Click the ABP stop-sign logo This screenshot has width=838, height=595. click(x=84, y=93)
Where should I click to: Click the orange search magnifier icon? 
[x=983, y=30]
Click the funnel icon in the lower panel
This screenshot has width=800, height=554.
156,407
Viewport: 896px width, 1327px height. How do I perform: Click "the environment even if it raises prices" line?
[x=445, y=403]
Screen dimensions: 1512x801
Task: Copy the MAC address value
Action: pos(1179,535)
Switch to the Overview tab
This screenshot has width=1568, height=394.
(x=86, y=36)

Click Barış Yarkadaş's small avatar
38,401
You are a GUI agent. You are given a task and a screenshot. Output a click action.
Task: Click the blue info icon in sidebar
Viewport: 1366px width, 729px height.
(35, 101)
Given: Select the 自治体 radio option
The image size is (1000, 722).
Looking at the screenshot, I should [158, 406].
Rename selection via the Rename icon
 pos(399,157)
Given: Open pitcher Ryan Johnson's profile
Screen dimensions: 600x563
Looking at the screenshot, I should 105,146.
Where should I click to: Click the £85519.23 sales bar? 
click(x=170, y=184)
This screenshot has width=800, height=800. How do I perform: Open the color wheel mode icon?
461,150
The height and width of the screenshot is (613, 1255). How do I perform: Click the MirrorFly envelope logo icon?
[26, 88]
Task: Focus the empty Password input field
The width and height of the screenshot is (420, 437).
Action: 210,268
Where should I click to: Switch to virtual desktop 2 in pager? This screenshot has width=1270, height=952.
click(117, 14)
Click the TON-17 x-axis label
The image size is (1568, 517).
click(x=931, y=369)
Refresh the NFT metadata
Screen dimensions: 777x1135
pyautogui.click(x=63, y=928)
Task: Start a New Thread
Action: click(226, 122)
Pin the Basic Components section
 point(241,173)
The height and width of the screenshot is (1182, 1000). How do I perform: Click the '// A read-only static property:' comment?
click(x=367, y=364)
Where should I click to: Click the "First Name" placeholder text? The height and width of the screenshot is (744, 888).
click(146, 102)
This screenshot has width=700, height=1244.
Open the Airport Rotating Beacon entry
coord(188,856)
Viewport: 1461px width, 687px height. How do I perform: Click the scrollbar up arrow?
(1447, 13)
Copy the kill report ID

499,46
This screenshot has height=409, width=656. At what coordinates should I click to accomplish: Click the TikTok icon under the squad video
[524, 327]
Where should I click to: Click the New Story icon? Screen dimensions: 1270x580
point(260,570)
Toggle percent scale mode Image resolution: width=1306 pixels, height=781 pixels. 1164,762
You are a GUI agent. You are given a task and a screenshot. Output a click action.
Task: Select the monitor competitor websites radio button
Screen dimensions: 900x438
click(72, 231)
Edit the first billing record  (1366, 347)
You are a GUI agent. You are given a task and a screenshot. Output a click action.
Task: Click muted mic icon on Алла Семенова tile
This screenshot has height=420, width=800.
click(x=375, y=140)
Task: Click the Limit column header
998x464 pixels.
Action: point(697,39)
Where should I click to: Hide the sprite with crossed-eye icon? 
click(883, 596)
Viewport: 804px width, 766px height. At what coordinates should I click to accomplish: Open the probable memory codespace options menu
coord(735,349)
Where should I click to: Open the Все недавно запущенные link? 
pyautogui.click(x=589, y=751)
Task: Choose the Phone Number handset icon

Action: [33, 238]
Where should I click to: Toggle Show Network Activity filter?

EXERCISE: Transcribe nothing except the lines from the one with "Viewport: 1461px width, 687px" through the end of the data above, each exactly as it appears.

EXERCISE ANSWER:
Viewport: 1461px width, 687px height. How do I perform: Click the scrollbar up arrow?
(1447, 13)
Copy the kill report ID

499,46
This screenshot has height=409, width=656. At what coordinates should I click to accomplish: Click the TikTok icon under the squad video
[524, 327]
Where should I click to: Click the New Story icon? Screen dimensions: 1270x580
point(260,570)
Toggle percent scale mode Image resolution: width=1306 pixels, height=781 pixels. 1164,762
You are a GUI agent. You are given a task and a screenshot. Output a click action.
Task: Select the monitor competitor websites radio button
Screen dimensions: 900x438
click(72, 231)
Edit the first billing record  (1366, 347)
You are a GUI agent. You are given a task and a screenshot. Output a click action.
Task: Click muted mic icon on Алла Семенова tile
This screenshot has height=420, width=800.
click(x=375, y=140)
Task: Click the Limit column header
998x464 pixels.
Action: point(697,39)
Where should I click to: Hide the sprite with crossed-eye icon? 
click(883, 596)
Viewport: 804px width, 766px height. At what coordinates should I click to accomplish: Open the probable memory codespace options menu
coord(735,349)
Where should I click to: Open the Все недавно запущенные link? 
pyautogui.click(x=589, y=751)
Task: Choose the Phone Number handset icon

Action: [33, 238]
Where should I click to: Toggle Show Network Activity filter?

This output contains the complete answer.